Official data showed Japanese factory activity shrank by 2% from the previous month in July. Meanwhile, a survey of Chinese service industries showed activity weakened in July but still was expanding.
“Things could be worse. But markets are not likely to take too much comfort from this set of data,” said Rob Carnell of ING in a report.
The Shanghai Composite Index lost 0.5%to 3,122.37 while the Nikkei 225 in Tokyo advanced 0.6% to 32,517.23. The Hang Seng in Hong Kong declined less than 0.1% to 18,469.05.
The Kospi in Seoul was 0.4% higher at 2,548.87 and Sydney’s S&P-ASX 200 shed less than 0.1% to 7,293.30. New Zealand and Jakarta declined while Singapore gained.

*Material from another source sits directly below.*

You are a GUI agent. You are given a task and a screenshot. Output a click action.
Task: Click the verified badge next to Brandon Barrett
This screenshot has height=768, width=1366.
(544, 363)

A monthly index of Chinese service industries declined to 51 from June’s 51.2 on a 100-point scale on which numbers above 50 show activity growing. A separate manufacturing index improved to 49.7 but still showed activity contracting.
Chinese economic growth slid to 0.8% over the previous quarter in the three months ending June from the January-March quarter’s 2.2%. Exports have contracted and retail spending is weak.
The latest measures suggest Asia’s biggest economy is not “definitively growing,” said Stephen Innes of SPI Asset Management in a report. “These figures might not sufficiently reassure the markets.”
On Wall Street, the S&P 500 advanced Wednesday to 4,514.87. It is down from this year’s peak in July but still up 17.6% for the first eight months of 2023.
On Thursday, the government will release an inflation update with a report on personal consumption and expenditures, or PCE. That is the inflation measure the Fed watches most closely. It eased to 3% in July from last year’s peak of 7%.
On Friday, the government’s monthly employment report for August will cap a heavy week of updates.
In energy markets, benchmark U.S. crude oil lost 8 cents to $81.55 per barrel in electronic trading on the New York Mercantile Exchange. It rose 47 cents on Wednesday to $81.63. Brent crude, the price basis for international oil trading, shed 10 cents to $85.14 per barrel in London. It gained 37 cents the previous session to $85.86.
The dollar declined to 145.84 yen from Wednesday’s 146.20 yen. The euro edgd down to $1.0923 from $1.0923.